## PROBLEM DETAILS
Copy these lines of the data below verbatim, beginning at the line that contains "Image resolution: width=457" and stopping after the line that contains "coord(238,166)".

## PROVIDED RECORDS
####
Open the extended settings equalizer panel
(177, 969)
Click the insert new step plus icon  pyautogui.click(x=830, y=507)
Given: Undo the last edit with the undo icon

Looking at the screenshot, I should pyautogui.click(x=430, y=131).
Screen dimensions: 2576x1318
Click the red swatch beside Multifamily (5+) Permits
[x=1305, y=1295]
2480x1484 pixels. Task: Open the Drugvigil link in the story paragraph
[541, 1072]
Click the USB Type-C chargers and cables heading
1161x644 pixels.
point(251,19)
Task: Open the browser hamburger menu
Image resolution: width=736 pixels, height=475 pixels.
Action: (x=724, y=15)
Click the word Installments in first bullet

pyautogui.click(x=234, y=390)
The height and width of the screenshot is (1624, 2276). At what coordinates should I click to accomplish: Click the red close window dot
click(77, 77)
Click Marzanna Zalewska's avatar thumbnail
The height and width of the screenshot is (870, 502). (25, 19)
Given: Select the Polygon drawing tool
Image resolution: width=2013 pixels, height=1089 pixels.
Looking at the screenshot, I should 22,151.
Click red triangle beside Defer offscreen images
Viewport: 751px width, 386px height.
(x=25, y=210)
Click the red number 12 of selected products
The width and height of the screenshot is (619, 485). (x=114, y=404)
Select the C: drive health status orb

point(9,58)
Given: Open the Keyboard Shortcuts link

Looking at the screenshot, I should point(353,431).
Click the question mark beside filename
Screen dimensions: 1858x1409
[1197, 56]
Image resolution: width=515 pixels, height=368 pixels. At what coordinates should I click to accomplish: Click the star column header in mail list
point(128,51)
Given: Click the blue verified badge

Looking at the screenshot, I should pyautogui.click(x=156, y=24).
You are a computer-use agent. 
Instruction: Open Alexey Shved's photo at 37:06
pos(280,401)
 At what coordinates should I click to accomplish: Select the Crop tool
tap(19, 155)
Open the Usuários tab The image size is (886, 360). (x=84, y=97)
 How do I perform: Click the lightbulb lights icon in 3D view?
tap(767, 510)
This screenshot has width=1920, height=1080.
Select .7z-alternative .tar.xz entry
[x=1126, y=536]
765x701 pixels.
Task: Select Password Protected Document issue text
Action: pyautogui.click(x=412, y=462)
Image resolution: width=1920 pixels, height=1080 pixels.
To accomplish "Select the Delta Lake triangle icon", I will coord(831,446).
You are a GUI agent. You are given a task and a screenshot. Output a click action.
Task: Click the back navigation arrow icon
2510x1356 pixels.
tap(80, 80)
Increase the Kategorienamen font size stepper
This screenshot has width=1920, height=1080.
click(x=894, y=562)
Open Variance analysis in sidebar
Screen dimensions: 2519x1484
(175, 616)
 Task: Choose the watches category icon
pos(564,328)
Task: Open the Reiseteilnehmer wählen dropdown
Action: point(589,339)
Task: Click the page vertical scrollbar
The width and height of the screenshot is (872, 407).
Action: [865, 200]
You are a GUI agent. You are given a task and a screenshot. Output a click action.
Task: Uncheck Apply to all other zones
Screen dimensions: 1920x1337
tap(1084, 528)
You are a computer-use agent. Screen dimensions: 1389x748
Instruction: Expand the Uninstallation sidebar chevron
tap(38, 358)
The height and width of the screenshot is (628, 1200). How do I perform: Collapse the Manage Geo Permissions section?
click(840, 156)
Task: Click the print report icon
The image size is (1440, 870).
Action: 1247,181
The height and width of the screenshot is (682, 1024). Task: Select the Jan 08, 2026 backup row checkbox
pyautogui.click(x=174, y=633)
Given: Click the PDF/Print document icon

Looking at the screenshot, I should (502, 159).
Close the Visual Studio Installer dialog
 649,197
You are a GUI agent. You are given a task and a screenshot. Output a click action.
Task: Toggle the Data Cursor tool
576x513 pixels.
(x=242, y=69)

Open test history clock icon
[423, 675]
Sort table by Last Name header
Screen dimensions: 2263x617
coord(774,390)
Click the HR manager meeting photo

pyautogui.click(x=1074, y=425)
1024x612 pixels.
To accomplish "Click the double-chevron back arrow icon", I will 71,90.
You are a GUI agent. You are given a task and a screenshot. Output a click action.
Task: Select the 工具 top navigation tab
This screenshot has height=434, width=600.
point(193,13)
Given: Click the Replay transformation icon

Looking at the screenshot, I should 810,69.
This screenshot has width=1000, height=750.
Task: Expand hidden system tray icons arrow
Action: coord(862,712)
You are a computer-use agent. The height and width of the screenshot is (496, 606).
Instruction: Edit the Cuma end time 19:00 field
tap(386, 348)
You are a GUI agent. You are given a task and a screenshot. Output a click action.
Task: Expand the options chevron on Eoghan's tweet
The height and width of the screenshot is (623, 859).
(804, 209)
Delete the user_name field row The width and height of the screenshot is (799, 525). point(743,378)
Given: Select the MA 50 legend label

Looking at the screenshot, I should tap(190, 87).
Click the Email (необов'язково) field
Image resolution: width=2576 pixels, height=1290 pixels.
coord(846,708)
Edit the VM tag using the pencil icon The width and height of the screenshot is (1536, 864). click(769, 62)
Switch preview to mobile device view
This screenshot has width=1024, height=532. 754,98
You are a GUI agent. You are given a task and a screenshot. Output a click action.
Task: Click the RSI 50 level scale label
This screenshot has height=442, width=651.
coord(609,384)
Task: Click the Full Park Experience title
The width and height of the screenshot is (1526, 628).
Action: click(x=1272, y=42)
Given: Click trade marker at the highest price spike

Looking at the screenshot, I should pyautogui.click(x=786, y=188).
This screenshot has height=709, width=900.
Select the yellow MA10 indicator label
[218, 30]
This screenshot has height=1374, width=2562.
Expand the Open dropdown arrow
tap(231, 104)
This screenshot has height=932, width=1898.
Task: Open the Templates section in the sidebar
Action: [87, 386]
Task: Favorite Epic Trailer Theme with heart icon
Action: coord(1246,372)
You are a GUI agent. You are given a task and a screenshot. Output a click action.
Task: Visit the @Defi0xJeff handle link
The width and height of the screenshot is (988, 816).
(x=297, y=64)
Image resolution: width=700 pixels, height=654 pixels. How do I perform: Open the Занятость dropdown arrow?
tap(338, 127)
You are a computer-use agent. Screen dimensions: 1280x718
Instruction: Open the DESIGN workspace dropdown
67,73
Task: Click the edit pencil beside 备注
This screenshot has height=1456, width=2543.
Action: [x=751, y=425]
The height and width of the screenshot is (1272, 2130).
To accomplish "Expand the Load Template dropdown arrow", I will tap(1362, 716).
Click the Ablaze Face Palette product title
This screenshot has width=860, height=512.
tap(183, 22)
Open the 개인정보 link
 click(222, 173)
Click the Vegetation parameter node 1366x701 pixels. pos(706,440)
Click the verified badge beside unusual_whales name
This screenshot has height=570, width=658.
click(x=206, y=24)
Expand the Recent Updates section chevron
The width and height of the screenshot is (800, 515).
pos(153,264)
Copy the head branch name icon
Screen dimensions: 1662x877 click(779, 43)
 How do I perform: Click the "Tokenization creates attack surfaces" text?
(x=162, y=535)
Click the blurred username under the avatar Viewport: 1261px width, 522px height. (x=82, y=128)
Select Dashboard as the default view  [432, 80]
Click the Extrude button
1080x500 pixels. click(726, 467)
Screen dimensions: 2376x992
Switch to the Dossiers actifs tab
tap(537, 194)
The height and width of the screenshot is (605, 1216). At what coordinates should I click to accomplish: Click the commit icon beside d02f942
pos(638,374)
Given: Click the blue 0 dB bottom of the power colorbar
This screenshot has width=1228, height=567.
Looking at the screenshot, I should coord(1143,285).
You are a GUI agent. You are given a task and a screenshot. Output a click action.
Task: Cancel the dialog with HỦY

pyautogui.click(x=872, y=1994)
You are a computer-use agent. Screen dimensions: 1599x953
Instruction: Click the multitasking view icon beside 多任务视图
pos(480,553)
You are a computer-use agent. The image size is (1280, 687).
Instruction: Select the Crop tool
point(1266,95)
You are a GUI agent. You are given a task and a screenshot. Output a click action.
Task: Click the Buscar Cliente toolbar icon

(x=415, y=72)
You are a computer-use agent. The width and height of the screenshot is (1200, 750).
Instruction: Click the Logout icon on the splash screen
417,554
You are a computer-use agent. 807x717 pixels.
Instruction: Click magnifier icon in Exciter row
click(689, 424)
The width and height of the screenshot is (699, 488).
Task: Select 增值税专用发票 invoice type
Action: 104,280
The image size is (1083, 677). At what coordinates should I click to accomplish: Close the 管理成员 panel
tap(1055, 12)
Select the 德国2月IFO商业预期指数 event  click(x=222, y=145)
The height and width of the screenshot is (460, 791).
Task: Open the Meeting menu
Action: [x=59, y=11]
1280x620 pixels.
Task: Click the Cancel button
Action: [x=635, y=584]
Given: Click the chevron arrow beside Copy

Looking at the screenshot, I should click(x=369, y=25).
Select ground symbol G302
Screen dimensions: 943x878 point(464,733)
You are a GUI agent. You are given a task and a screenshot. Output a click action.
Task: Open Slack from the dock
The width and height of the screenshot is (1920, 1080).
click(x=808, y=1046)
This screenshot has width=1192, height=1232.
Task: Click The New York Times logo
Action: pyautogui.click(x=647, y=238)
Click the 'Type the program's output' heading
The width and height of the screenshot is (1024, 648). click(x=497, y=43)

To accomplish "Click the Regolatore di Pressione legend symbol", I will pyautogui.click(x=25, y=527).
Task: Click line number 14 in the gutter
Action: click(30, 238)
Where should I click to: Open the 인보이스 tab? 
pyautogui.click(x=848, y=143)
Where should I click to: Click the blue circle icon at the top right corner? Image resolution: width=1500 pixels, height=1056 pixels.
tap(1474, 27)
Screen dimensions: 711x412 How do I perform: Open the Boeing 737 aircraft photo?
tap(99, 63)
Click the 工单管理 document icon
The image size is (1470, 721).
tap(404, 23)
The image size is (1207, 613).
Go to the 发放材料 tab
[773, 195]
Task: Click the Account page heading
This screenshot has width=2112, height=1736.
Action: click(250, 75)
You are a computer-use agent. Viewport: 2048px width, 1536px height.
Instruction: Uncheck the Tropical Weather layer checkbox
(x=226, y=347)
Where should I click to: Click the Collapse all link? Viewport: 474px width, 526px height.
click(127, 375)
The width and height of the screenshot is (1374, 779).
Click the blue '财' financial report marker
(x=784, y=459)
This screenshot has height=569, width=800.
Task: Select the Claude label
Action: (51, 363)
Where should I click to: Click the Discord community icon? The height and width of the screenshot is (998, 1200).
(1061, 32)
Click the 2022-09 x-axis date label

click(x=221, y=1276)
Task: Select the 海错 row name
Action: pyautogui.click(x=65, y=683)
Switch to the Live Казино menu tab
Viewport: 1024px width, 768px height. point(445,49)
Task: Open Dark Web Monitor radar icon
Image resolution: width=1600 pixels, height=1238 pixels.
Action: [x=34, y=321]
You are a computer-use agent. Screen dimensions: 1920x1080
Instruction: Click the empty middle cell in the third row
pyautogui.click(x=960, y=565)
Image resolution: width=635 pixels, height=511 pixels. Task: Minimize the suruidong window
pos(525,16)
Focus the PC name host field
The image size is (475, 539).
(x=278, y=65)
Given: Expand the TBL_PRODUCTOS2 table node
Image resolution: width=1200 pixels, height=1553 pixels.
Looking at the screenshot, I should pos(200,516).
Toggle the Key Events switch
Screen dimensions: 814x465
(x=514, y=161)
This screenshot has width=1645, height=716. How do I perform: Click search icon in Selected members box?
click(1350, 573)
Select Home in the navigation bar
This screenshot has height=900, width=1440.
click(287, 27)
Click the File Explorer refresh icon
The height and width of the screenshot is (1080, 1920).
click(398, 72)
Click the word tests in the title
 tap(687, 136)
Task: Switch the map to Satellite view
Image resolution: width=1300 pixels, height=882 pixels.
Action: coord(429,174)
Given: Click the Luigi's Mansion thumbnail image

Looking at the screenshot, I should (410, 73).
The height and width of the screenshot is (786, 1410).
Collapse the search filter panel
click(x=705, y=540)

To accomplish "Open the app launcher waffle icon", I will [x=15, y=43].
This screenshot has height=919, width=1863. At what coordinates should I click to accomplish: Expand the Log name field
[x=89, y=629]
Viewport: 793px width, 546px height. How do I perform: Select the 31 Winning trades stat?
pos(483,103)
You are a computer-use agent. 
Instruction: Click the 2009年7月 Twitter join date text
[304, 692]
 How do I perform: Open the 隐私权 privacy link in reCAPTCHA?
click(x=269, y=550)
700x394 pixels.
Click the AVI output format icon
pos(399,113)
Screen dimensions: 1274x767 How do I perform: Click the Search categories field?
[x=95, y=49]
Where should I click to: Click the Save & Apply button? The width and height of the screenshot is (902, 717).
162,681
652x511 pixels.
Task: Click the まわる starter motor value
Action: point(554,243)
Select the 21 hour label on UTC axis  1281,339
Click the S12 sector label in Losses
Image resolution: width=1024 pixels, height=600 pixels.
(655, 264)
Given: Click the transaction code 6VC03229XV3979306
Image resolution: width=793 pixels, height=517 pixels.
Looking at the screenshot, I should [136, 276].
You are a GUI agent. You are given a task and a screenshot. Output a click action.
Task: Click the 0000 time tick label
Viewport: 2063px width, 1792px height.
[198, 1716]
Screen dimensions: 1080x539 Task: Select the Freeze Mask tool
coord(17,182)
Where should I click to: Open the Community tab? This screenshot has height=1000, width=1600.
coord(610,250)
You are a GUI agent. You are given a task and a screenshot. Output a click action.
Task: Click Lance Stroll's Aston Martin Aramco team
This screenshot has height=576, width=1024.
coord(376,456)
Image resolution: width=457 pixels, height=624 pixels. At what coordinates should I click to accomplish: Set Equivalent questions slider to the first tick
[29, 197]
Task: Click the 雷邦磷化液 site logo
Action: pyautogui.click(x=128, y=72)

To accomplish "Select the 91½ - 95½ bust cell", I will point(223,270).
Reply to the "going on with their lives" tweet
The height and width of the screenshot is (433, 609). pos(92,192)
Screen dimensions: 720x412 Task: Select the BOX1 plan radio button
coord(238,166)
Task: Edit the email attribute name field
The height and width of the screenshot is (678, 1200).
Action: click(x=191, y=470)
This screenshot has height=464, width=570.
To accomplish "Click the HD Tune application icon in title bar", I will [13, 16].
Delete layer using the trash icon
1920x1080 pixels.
####
## SOLUTION TO THE EXERCISE
Image resolution: width=457 pixels, height=624 pixels. At what coordinates should I click to accomplish: Set Equivalent questions slider to the first tick
[29, 197]
Task: Click the 雷邦磷化液 site logo
Action: pyautogui.click(x=128, y=72)

To accomplish "Select the 91½ - 95½ bust cell", I will point(223,270).
Reply to the "going on with their lives" tweet
The height and width of the screenshot is (433, 609). pos(92,192)
Screen dimensions: 720x412 Task: Select the BOX1 plan radio button
coord(238,166)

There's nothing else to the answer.